┌─ Exercise materials

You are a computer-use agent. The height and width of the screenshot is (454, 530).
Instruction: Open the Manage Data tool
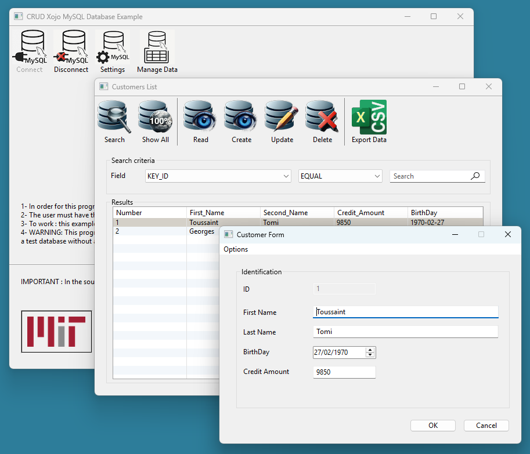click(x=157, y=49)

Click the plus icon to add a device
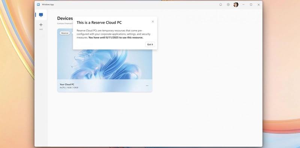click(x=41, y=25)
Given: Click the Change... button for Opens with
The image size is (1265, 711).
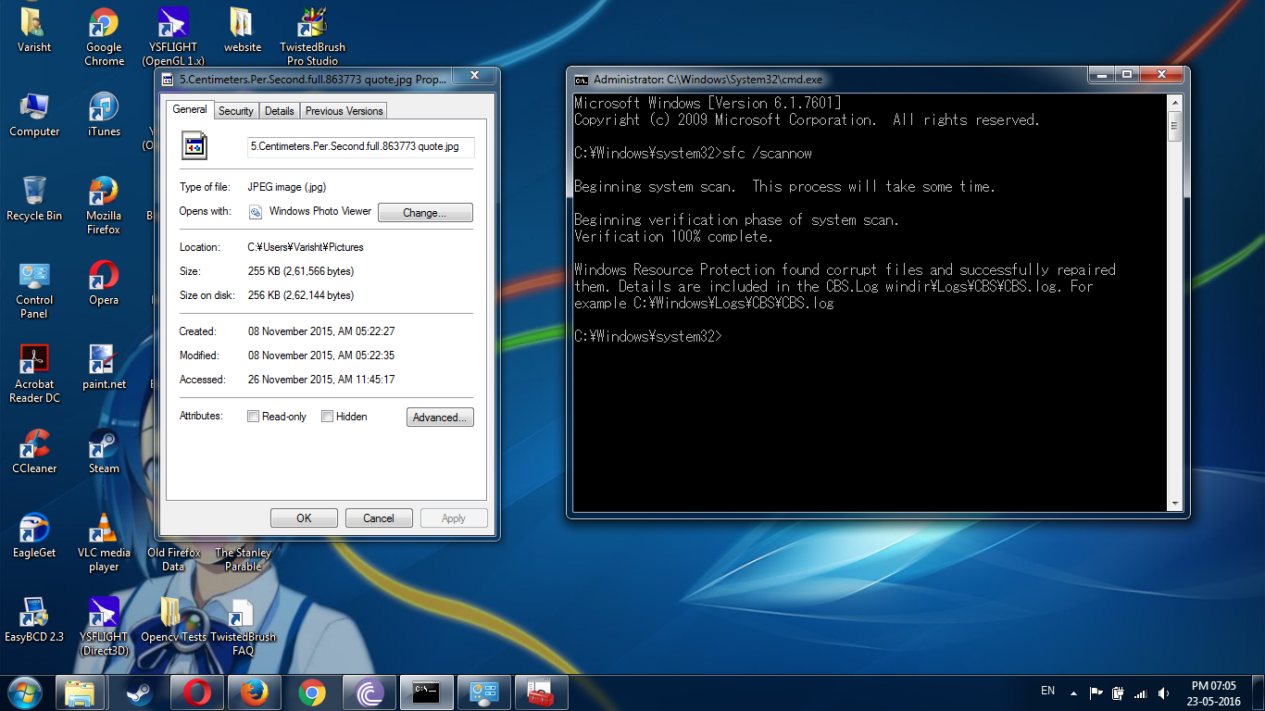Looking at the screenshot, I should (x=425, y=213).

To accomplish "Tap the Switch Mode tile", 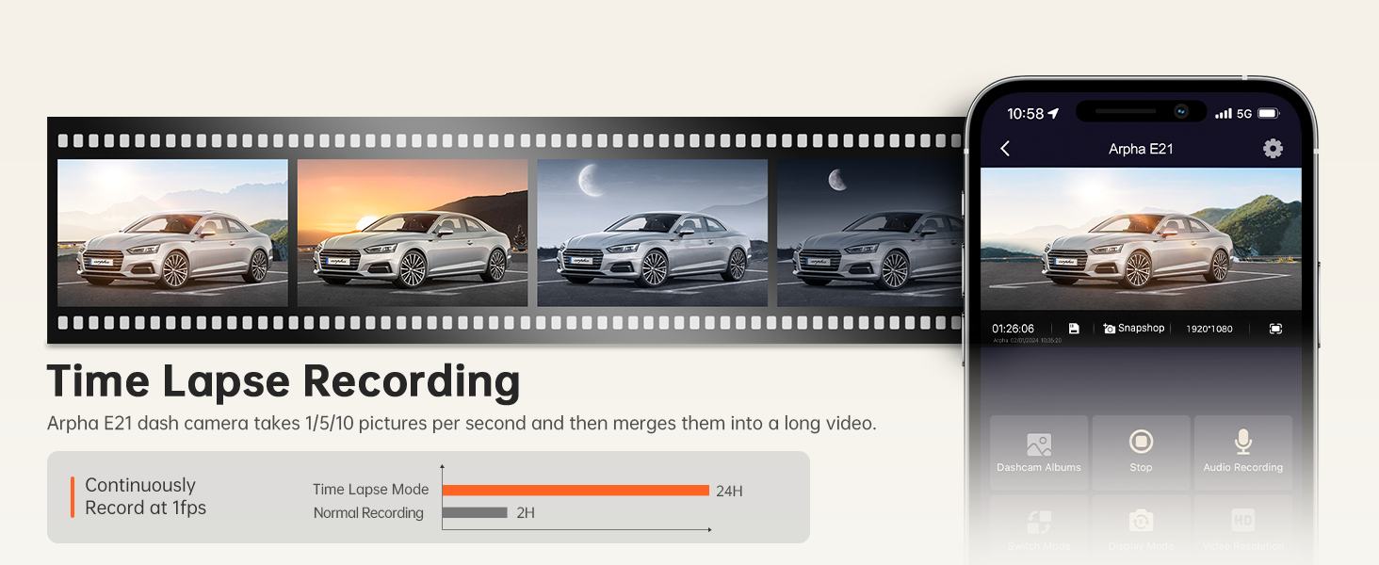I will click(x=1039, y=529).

└─
┌─ Exercise materials

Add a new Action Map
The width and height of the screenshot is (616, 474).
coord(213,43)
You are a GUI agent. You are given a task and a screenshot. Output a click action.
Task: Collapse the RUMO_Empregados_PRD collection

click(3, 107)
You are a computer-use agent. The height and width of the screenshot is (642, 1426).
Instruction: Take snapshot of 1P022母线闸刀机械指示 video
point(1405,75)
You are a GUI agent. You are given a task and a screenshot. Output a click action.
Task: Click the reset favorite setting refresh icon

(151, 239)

└─

▶ _Work item_
What you need to produce is an exact copy of the entries above, limited to the lines from the one with "is (454, 530)." up to and including the one with "Given: Click the", without pictures.

▶ _Result for this exercise_
You are a computer-use agent. The height and width of the screenshot is (454, 530).
Instruction: Open the Manage Data tool
click(x=157, y=49)

Click the plus icon to add a device
click(x=41, y=25)
Given: Click the Change... button for Opens with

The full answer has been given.